• J Intensive Care Med · Sep 2006

    Review

    Antidote use in the critically ill poisoned patient.

    • David P Betten, Rais B Vohra, Matthew D Cook, Michael J Matteucci, and Richard F Clark.
    • Department of Emergency Medicine, Sparrow Health System, Michigan State University College of Human Medicine, Lansing, Michigan 48912-1811, USA. peckb73@hotmail.com
    • J Intensive Care Med. 2006 Sep 1; 21 (5): 255-77.

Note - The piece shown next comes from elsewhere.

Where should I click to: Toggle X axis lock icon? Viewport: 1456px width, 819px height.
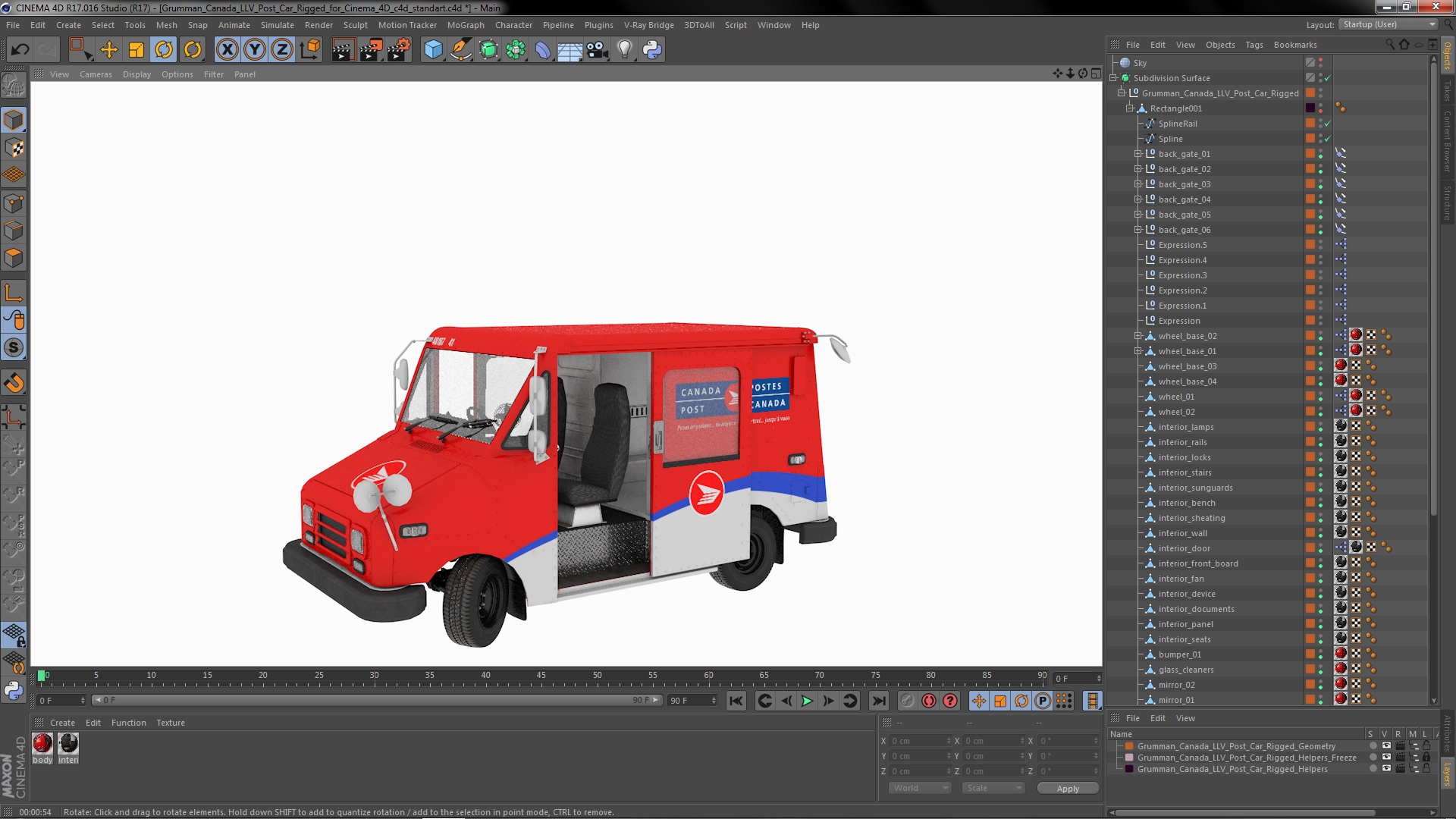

    AbstractThe proper use of antidotes in the intensive care setting when combined with appropriate general supportive care may reduce the morbidity and mortality associated with severe poisonings. The more commonly used antidotes that may be encountered in the intensive care unit (N-acetylcysteine, ethanol, fomepizole, physostigmine, naloxone, flumazenil, sodium bicarbonate, octreotide, pyridoxine, cyanide antidote kit, pralidoxime, atropine, digoxin immune Fab, glucagon, calcium gluconate and chloride, deferoxamine, phytonadione, botulism antitoxin, methylene blue, and Crotaline snake antivenom) are reviewed. Proper indications for their use and knowledge of the possible adverse effects accompanying antidotal therapy will allow the physician to appropriately manage the severely poisoned patient.